Samedi, 18 mai 2013

Une même protection pour tous

SAMEDI 15 SEPTEMBRE 2012

La tendance s’est furieusement inversée. Donnée gagnante jusque-là, l’initiative contre le tabagisme passif de la Ligue pulmonaire échouerait dans les urnes le 23 septembre, selon le dernier sondage SSR publié mercredi. Le texte vise à interdire tous les restaurants fumeurs restants, ainsi que les fumoirs avec service. La loi minimaliste en vigueur au plan fédéral permet en effet aux établissements de moins de 80 mètres carrés de rester fumeurs. Les serveurs doivent avoir donné leur consentement pour être exposés à la fumée passive.

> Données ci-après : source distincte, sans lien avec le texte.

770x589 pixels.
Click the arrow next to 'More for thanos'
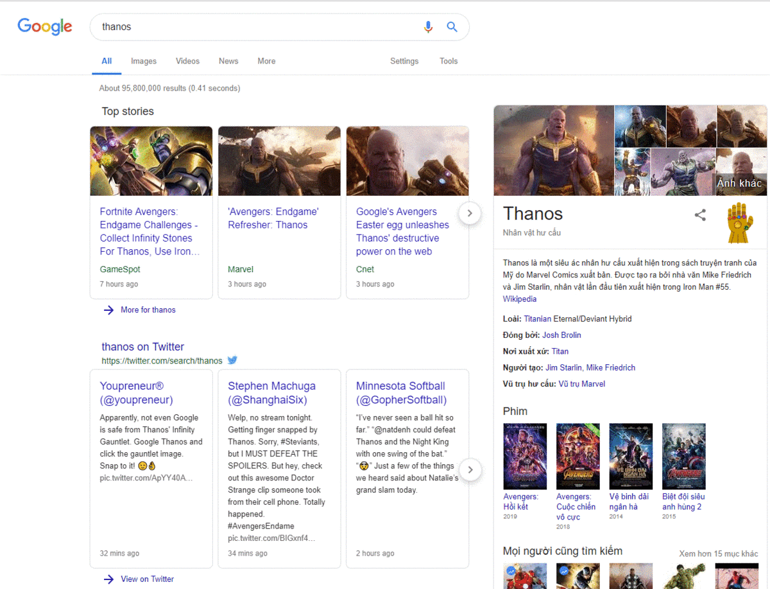pyautogui.click(x=108, y=310)
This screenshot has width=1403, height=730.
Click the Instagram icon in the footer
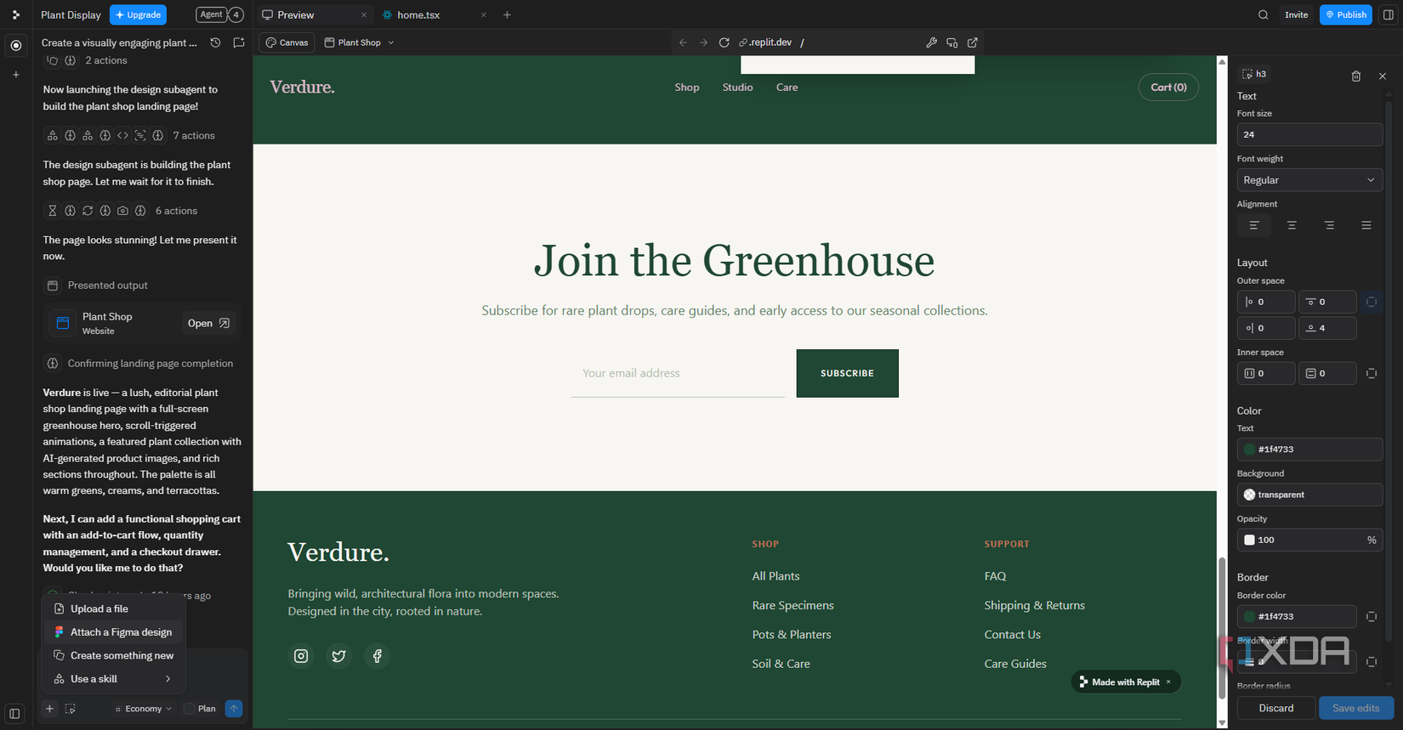[301, 655]
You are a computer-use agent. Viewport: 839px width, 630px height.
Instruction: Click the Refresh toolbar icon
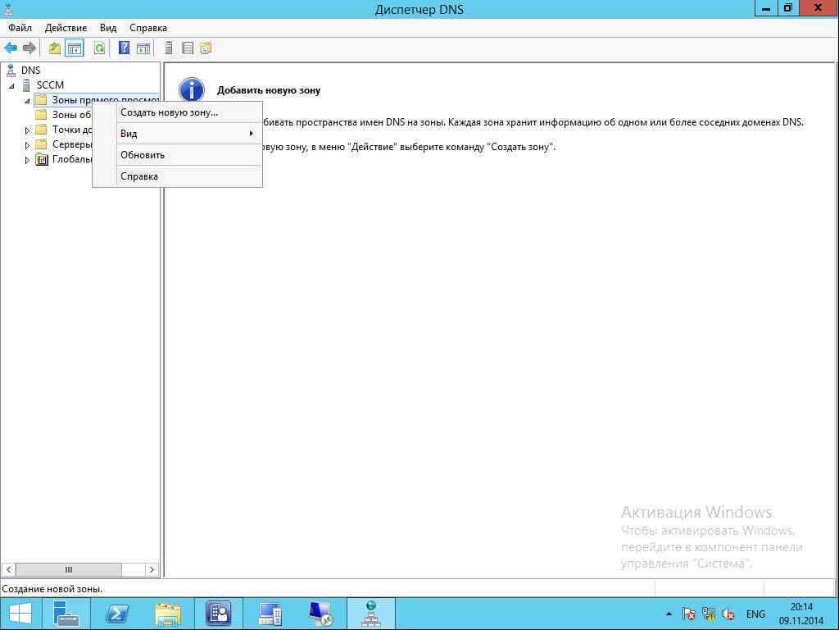[x=99, y=48]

Même en Suisse romande, l'initiative prendrait l’eau. Pourtant, des législations plus restrictives qu’au niveau suisse y sont bien vécues. A Genève, une enquête montre que neuf personnes sur dix sont satisfaites!

Sur le front de la santé publique, les bénéfices sont indéniables: l’Hôpital cantonal a enregistré une importante baisse des hospitalisations pour infarctus et affections respiratoires, seulement dix-huit mois après l'entrée en vigueur de l'interdiction de fumer. Une étude bâloise montre que les serveurs ont gagné trois ans d'espérance de vie!

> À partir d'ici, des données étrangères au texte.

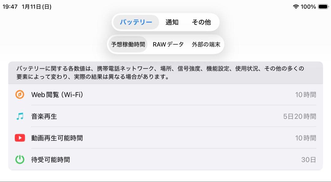
Task: Click the orange compass icon for Web閲覧
Action: point(19,95)
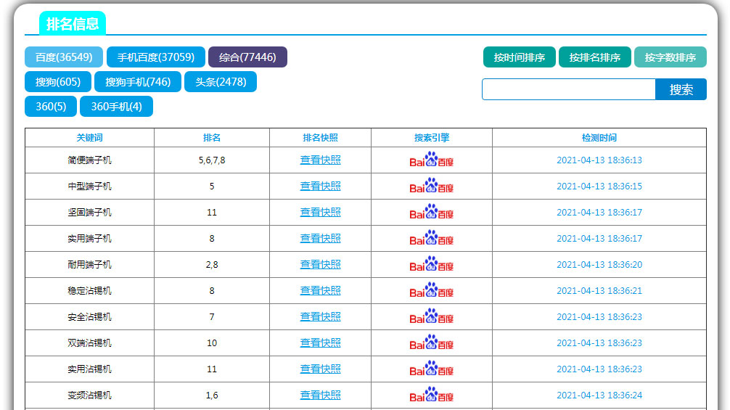Click Baidu logo in 耐用端子机 row
The image size is (730, 410).
431,264
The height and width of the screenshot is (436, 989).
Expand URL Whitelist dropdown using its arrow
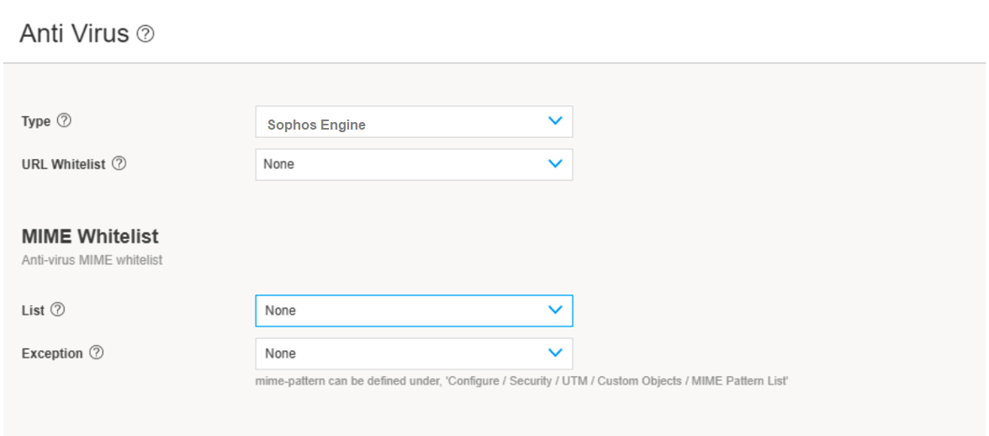(x=555, y=164)
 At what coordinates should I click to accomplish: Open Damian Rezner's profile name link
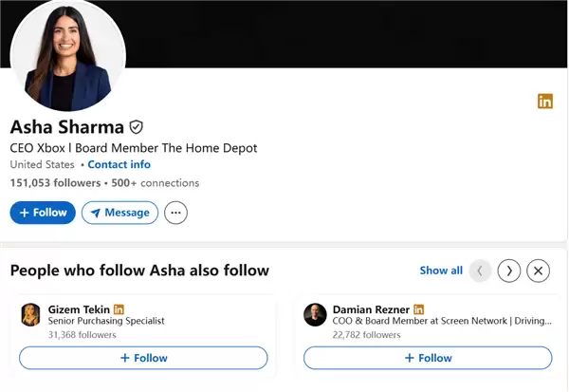point(371,309)
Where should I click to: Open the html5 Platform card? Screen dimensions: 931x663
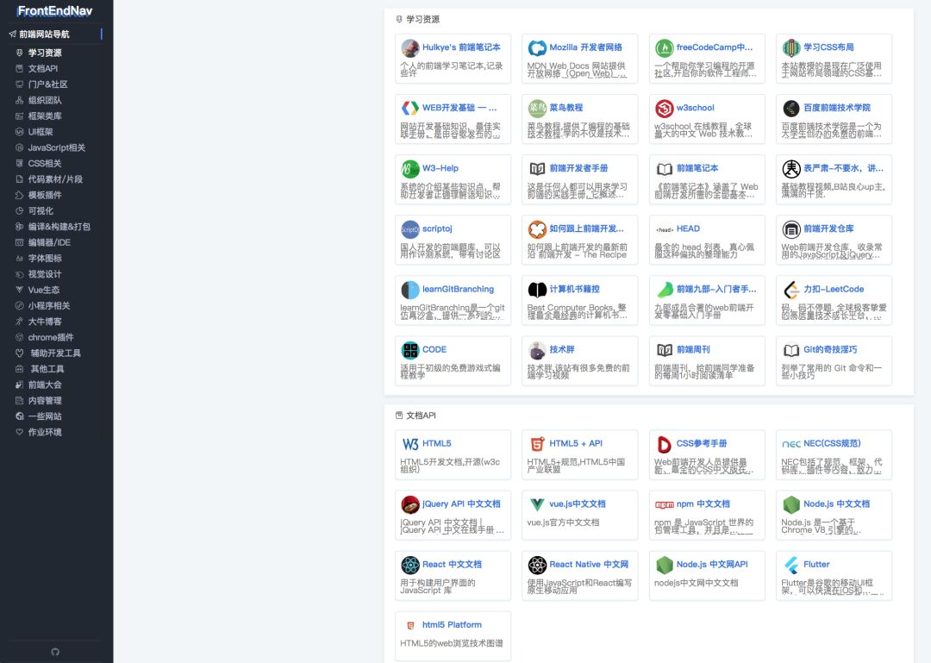(452, 625)
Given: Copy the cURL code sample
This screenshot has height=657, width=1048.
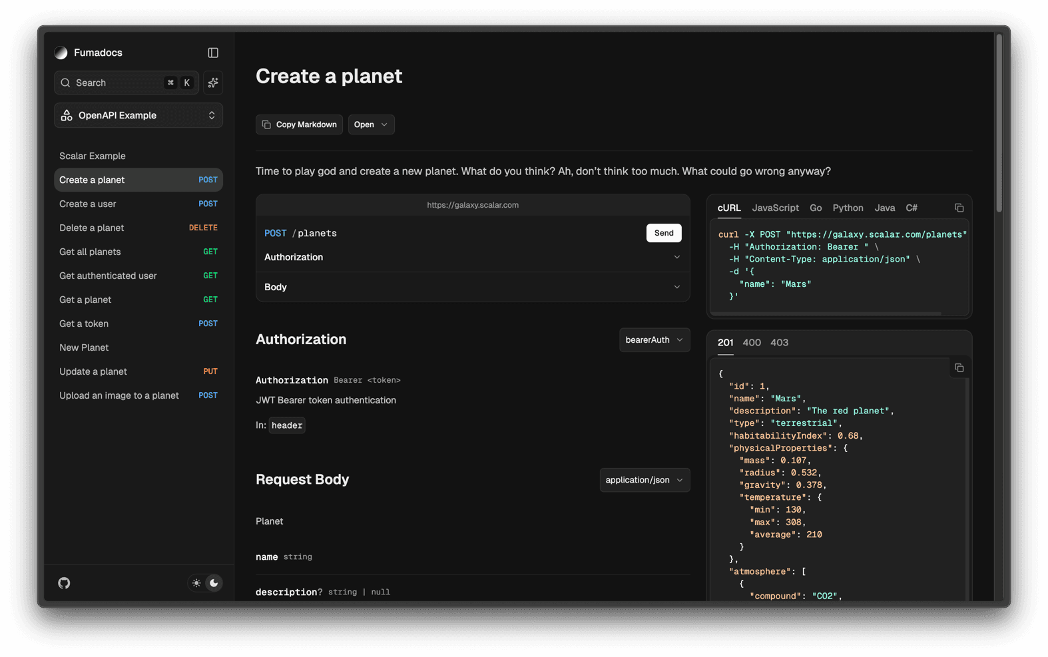Looking at the screenshot, I should [x=959, y=208].
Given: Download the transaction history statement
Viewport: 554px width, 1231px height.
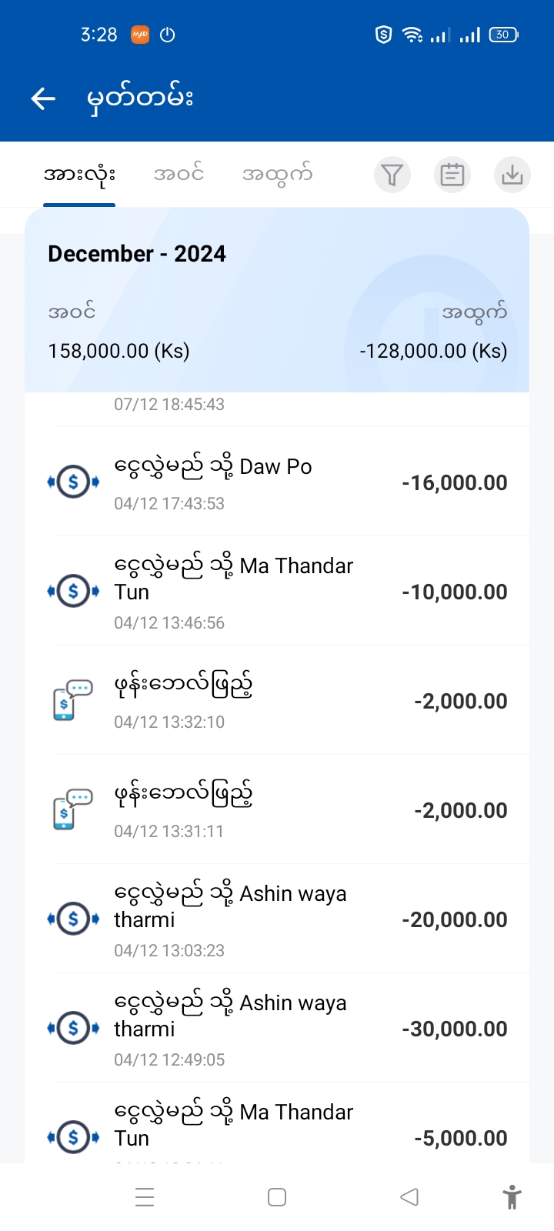Looking at the screenshot, I should (x=512, y=175).
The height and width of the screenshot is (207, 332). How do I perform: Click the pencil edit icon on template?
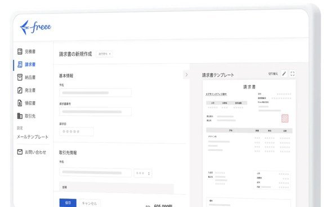(x=284, y=74)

Ces interdictions dépeintes par leurs adversaires comme liberticides sont au contraire gage de vie. Elles préservent la santé des non-fumeurs et des employés, qui n'ont pas à être exposés à ce produit toxique. L'enquête genevoise montre que les fumeurs eux-mêmes sont en majorité, dans un lieu clos, incommodés par la fumée.

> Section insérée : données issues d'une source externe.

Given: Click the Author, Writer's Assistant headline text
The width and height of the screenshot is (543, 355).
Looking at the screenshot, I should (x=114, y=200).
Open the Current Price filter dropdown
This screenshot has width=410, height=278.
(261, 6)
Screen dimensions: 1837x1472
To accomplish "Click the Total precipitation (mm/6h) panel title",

L'argument du fédéralisme ferait pencher la balance vers le non, selon l'institut qui a réalisé le sondage SSR. Une majorité ne voudrait pas «forcer la main» à des cantons libres de se montrer plus restrictifs s'ils le souhaitent.

Mais le fédéralisme a bon dos, et ce prétexte devient carrément… fumeux quand on l’entend dans la bouche de progressistes. Car il revient à accepter de créer deux catégories de travailleurs. Les serveurs dignes d'être protégés, et les autres. L'argument du consentement ne sert qu'à soulager les consciences. Laisserait-on un ouvrier, même consentant, manipuler des produits toxiques sans protection? Petite piqûre de rappel: travailler huit heures dans la fumée équivaut à consommer soi-même 15 à 38 cigarettes!

Enfin, contrairement à ce que font croire ses adversaires, l'initiative n'est pas extrémiste, puisqu'elle stipule explicitement que le législateur prévoira les exceptions. Le risque n'est pas de voir émerger une loi d'application plus sévère que dans les cantons romands. Mais plutôt qu'en cas de oui, la droite la vide le plus possible de son sens, à l'instar du sort réservé à l'initiative Weber sur les résidences secondaires.